DESCRIPTION OF THE TASK:
Return a word-for-word copy of the complete listing below.

PROVIDED DATA:

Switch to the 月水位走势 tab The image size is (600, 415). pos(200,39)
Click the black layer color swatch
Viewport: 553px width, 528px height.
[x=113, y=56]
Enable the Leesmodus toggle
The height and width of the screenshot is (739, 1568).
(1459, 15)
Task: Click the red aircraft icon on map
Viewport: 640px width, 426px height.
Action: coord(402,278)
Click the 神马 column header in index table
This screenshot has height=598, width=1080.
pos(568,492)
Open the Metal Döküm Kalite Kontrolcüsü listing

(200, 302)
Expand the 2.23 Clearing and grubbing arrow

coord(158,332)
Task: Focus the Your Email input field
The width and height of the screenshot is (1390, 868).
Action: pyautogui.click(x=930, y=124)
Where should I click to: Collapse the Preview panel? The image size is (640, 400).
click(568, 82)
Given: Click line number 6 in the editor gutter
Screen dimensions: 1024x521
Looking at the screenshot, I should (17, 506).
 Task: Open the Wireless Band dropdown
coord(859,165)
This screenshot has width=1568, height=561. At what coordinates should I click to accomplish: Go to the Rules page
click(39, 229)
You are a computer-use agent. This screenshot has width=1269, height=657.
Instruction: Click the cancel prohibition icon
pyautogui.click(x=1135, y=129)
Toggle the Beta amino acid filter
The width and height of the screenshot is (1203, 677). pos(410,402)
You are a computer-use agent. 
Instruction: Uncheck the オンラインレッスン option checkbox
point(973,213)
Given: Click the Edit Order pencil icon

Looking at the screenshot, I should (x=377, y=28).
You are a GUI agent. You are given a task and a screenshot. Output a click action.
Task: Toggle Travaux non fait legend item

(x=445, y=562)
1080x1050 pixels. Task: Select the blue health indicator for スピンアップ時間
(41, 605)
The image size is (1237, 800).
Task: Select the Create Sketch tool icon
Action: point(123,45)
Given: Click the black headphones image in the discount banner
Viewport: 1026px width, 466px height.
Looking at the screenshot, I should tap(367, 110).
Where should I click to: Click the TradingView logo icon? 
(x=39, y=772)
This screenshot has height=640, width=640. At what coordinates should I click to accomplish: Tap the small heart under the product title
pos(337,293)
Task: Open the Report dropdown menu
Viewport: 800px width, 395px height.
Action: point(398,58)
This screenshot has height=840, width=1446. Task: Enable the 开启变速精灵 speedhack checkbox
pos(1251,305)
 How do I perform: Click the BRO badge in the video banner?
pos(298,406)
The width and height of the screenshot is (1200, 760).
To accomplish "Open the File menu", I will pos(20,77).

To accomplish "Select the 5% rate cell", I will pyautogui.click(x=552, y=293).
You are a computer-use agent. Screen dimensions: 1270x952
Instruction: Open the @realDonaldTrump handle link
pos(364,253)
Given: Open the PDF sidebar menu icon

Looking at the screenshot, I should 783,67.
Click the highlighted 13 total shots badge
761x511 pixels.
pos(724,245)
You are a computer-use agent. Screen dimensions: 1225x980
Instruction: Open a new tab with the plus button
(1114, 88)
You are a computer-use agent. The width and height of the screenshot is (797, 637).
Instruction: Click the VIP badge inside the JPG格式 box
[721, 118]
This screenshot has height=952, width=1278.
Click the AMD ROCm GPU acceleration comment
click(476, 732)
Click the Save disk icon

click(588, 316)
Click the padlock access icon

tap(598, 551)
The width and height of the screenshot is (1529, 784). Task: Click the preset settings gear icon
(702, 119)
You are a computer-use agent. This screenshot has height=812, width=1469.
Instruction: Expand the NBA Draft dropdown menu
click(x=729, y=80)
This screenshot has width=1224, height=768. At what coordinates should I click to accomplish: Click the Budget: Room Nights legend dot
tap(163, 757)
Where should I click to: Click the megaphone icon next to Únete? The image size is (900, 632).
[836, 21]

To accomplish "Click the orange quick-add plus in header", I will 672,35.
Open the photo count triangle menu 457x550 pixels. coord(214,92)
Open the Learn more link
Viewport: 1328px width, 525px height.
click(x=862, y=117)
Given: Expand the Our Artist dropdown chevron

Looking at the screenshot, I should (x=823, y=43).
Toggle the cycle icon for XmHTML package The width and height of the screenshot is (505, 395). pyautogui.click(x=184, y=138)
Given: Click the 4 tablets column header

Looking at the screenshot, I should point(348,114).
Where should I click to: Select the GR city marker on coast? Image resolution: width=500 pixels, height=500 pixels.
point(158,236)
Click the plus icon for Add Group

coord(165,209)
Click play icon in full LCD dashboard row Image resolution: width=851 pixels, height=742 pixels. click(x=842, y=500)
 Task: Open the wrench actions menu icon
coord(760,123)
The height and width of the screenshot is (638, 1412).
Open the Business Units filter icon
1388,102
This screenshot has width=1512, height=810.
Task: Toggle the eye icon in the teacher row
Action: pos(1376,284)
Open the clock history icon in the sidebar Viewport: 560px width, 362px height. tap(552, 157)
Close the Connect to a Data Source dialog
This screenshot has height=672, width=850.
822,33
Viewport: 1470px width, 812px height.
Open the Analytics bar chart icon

EXERCISE OUTPUT:
Switch to the 月水位走势 tab The image size is (600, 415). pos(200,39)
Click the black layer color swatch
Viewport: 553px width, 528px height.
[x=113, y=56]
Enable the Leesmodus toggle
The height and width of the screenshot is (739, 1568).
(1459, 15)
Task: Click the red aircraft icon on map
Viewport: 640px width, 426px height.
Action: coord(402,278)
Click the 神马 column header in index table
This screenshot has height=598, width=1080.
pos(568,492)
Open the Metal Döküm Kalite Kontrolcüsü listing

(200, 302)
Expand the 2.23 Clearing and grubbing arrow

coord(158,332)
Task: Focus the Your Email input field
The width and height of the screenshot is (1390, 868).
Action: pyautogui.click(x=930, y=124)
Where should I click to: Collapse the Preview panel? The image size is (640, 400).
click(568, 82)
Given: Click line number 6 in the editor gutter
Screen dimensions: 1024x521
Looking at the screenshot, I should (17, 506).
 Task: Open the Wireless Band dropdown
coord(859,165)
This screenshot has width=1568, height=561. At what coordinates should I click to accomplish: Go to the Rules page
click(39, 229)
You are a computer-use agent. This screenshot has width=1269, height=657.
Instruction: Click the cancel prohibition icon
pyautogui.click(x=1135, y=129)
Toggle the Beta amino acid filter
The width and height of the screenshot is (1203, 677). pos(410,402)
You are a computer-use agent. 
Instruction: Uncheck the オンラインレッスン option checkbox
point(973,213)
Given: Click the Edit Order pencil icon

Looking at the screenshot, I should (x=377, y=28).
You are a GUI agent. You are given a task and a screenshot. Output a click action.
Task: Toggle Travaux non fait legend item

(x=445, y=562)
1080x1050 pixels. Task: Select the blue health indicator for スピンアップ時間
(41, 605)
The image size is (1237, 800).
Task: Select the Create Sketch tool icon
Action: point(123,45)
Given: Click the black headphones image in the discount banner
Viewport: 1026px width, 466px height.
Looking at the screenshot, I should tap(367, 110).
Where should I click to: Click the TradingView logo icon? 
(x=39, y=772)
This screenshot has height=640, width=640. At what coordinates should I click to accomplish: Tap the small heart under the product title
pos(337,293)
Task: Open the Report dropdown menu
Viewport: 800px width, 395px height.
Action: point(398,58)
This screenshot has height=840, width=1446. Task: Enable the 开启变速精灵 speedhack checkbox
pos(1251,305)
 How do I perform: Click the BRO badge in the video banner?
pos(298,406)
The width and height of the screenshot is (1200, 760).
To accomplish "Open the File menu", I will pos(20,77).

To accomplish "Select the 5% rate cell", I will pyautogui.click(x=552, y=293).
You are a computer-use agent. Screen dimensions: 1270x952
Instruction: Open the @realDonaldTrump handle link
pos(364,253)
Given: Open the PDF sidebar menu icon

Looking at the screenshot, I should 783,67.
Click the highlighted 13 total shots badge
761x511 pixels.
pos(724,245)
You are a computer-use agent. Screen dimensions: 1225x980
Instruction: Open a new tab with the plus button
(1114, 88)
You are a computer-use agent. The width and height of the screenshot is (797, 637).
Instruction: Click the VIP badge inside the JPG格式 box
[721, 118]
This screenshot has height=952, width=1278.
Click the AMD ROCm GPU acceleration comment
click(476, 732)
Click the Save disk icon

click(588, 316)
Click the padlock access icon

tap(598, 551)
The width and height of the screenshot is (1529, 784). Task: Click the preset settings gear icon
(702, 119)
You are a computer-use agent. This screenshot has height=812, width=1469.
Instruction: Expand the NBA Draft dropdown menu
click(x=729, y=80)
This screenshot has width=1224, height=768. At what coordinates should I click to accomplish: Click the Budget: Room Nights legend dot
tap(163, 757)
Where should I click to: Click the megaphone icon next to Únete? The image size is (900, 632).
[836, 21]

To accomplish "Click the orange quick-add plus in header", I will 672,35.
Open the photo count triangle menu 457x550 pixels. coord(214,92)
Open the Learn more link
Viewport: 1328px width, 525px height.
click(x=862, y=117)
Given: Expand the Our Artist dropdown chevron

Looking at the screenshot, I should (x=823, y=43).
Toggle the cycle icon for XmHTML package The width and height of the screenshot is (505, 395). pyautogui.click(x=184, y=138)
Given: Click the 4 tablets column header

Looking at the screenshot, I should point(348,114).
Where should I click to: Select the GR city marker on coast? Image resolution: width=500 pixels, height=500 pixels.
point(158,236)
Click the plus icon for Add Group

coord(165,209)
Click play icon in full LCD dashboard row Image resolution: width=851 pixels, height=742 pixels. click(x=842, y=500)
 Task: Open the wrench actions menu icon
coord(760,123)
The height and width of the screenshot is (638, 1412).
Open the Business Units filter icon
1388,102
This screenshot has width=1512, height=810.
Task: Toggle the eye icon in the teacher row
Action: pos(1376,284)
Open the clock history icon in the sidebar Viewport: 560px width, 362px height. tap(552, 157)
Close the Connect to a Data Source dialog
This screenshot has height=672, width=850.
822,33
Viewport: 1470px width, 812px height.
Open the Analytics bar chart icon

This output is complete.